Nothing appears to mobilise jihadists into action as aggressively as media (however innocent and inoffensive) depicting the Prophet Muhammad. In 2012 an incredibly amateur fourteen-minute short film “The Innocence Of Islam” lead to worldwide protests that rallied hundreds of thousands of people onto the streets in anger. Even the notorious Christchurch terrorist attack that left 51 Muslims dead and 40 others injured did not inspire as much of a hostile response. Thankfully the dust kicked up from Charlie Hebdos publications appeared to have settled in time... until Charlie Hebdo republished the cartoons in September of this year.
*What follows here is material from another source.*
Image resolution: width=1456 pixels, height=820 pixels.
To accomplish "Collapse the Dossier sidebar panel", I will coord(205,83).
The move came as a result of the upcoming trial of 14 assailants believed to have been involved in the January 2015 massacre. The September 1st republications did not take long to inspire a further and third attack upon the cartoonists. On September 25th two people were stabbed by a lone-knifeman outside the satirists now-former offices. Yes, he really did get the wrong address. Just under a month after the botched Charlie Hebdo stabbings French school teacher Samuel Paty, an educator known for his free speech attitude and whom had recently shown his young students cartoons of the Prophet in one of his classes, was publicly beheaded in the streets of Conflans-Sainte-Honorine. A further stabbing attack took place in late October where a church in Nice was targetted, leaving 3 dead, and in early November a mass-shooting attack in Vienna (Austria) left four dead and as many as 23 injured, however in these two attacks it is unclear if the Charlie Hebdo cartoons played any role in arousing these attacks.
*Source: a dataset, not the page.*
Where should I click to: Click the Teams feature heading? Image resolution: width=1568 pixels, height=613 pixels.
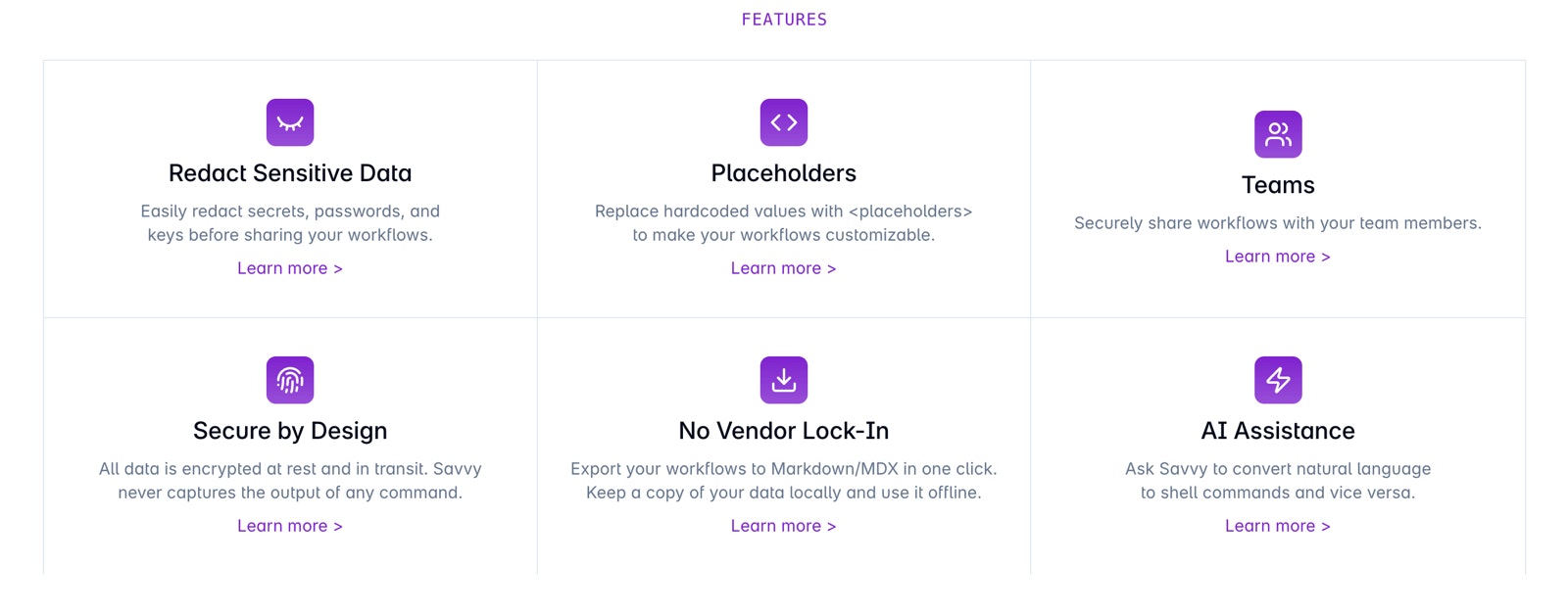[1278, 185]
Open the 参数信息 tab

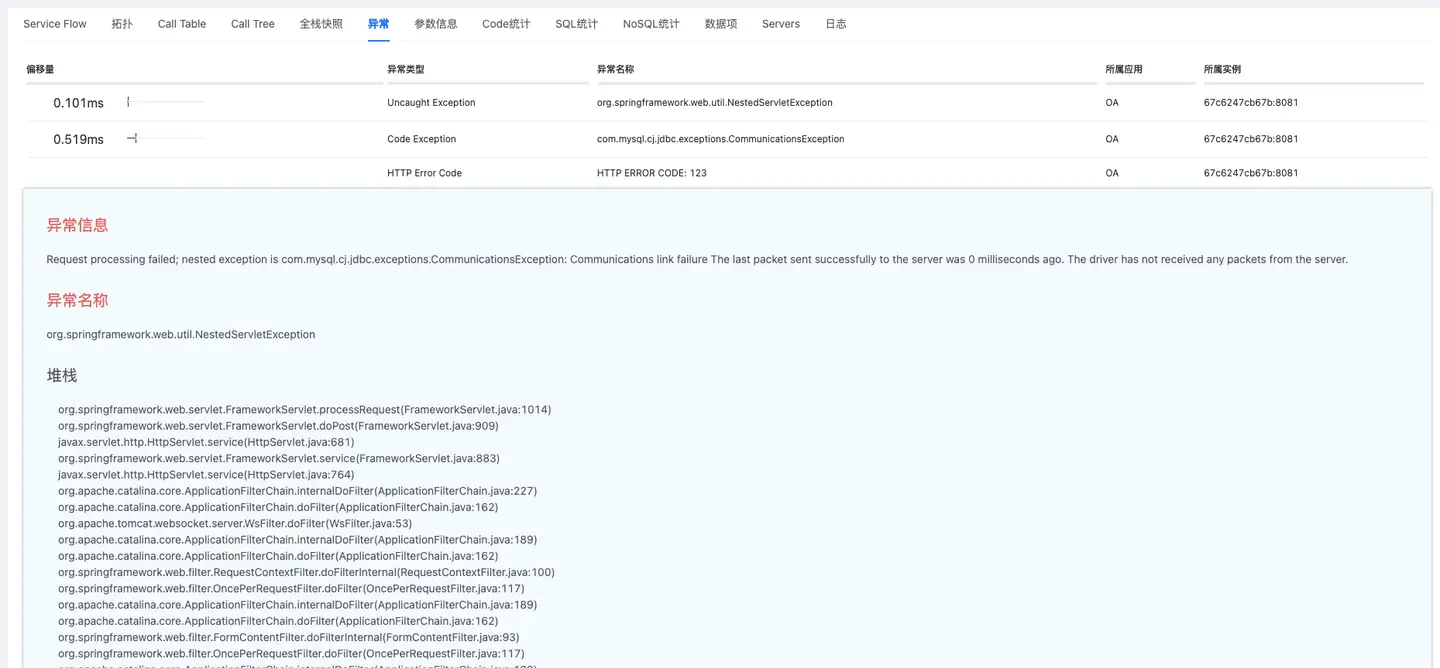435,24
The cartoons depicting Muhammad are not the only cause for uproar that Charlie Hebdo have created, as publications depicting a drunken Turkish President Recep Tayyip Erdogan lifting up a Muslim womans hijab in order to reveal her buttocks created fireworks between the Turkish premier and French President Emmanuel Macron. Erdogan accused the “immoral” magazine of “cultural racism” whilst Macron defended the cartoons from a standpoint of free speech. Nonetheless, the increase in Turkish hostility towards a nation already heavily battered by jihadism is cause for concern, and widescale protests of French products may be the least of France's worries.
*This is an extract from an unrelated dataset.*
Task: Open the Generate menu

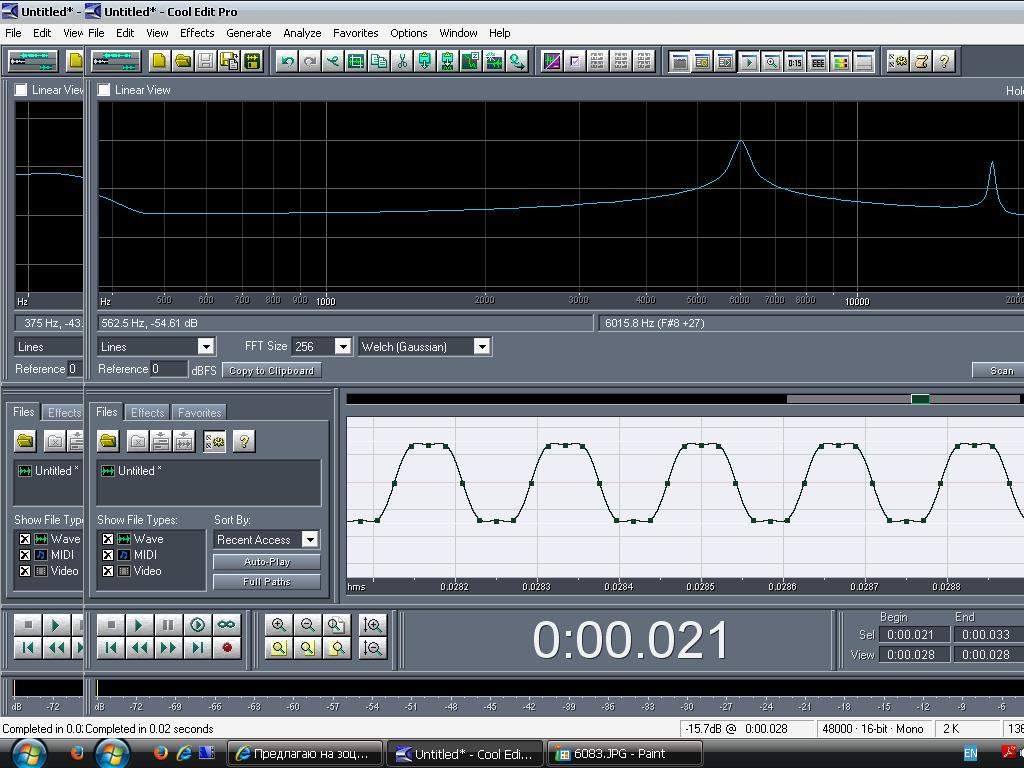Action: 248,33
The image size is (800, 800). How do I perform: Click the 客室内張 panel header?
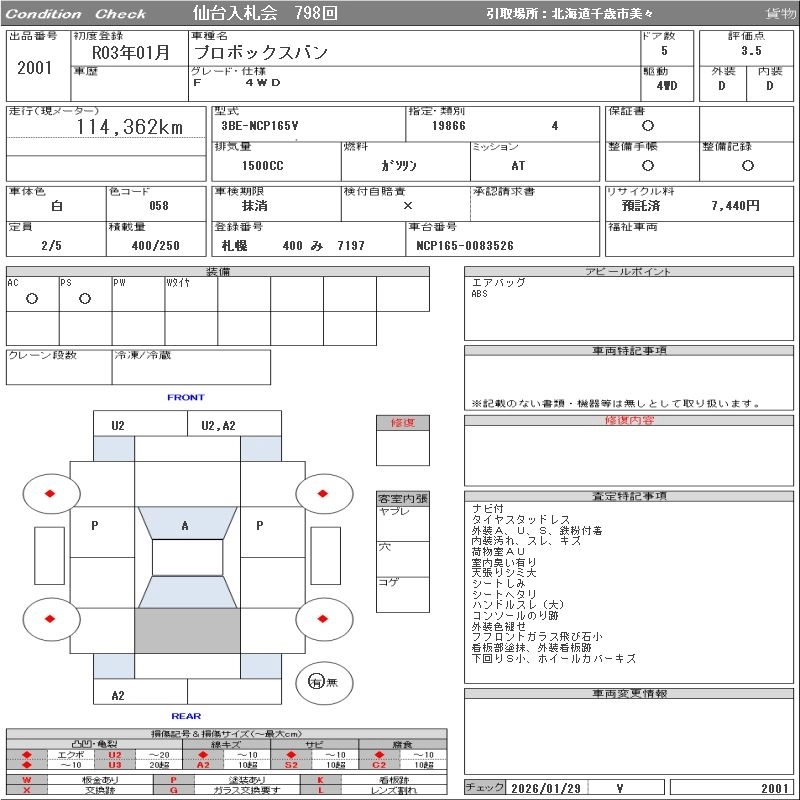[x=403, y=498]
With the Nice church attack raising the European death toll to 11, and the Vienna attack raising it to 15 deceased, Europe has now suffered more jihadist fatalities than the previous year (of which there were 10 deaths). As tensions against the French appear to be reignited once again due to Charlie Hebdo and with the conclusion of the January 2015 attack trials still to be completed further republications of the cartoons may lead to even further retaliatory attacks and even more fatalities across the continent. Charlie Hebdo have repeatedly stated that free speech is priceless however with such aggressively hostility meeting these publications nobody knows more than them that is comes with a cost.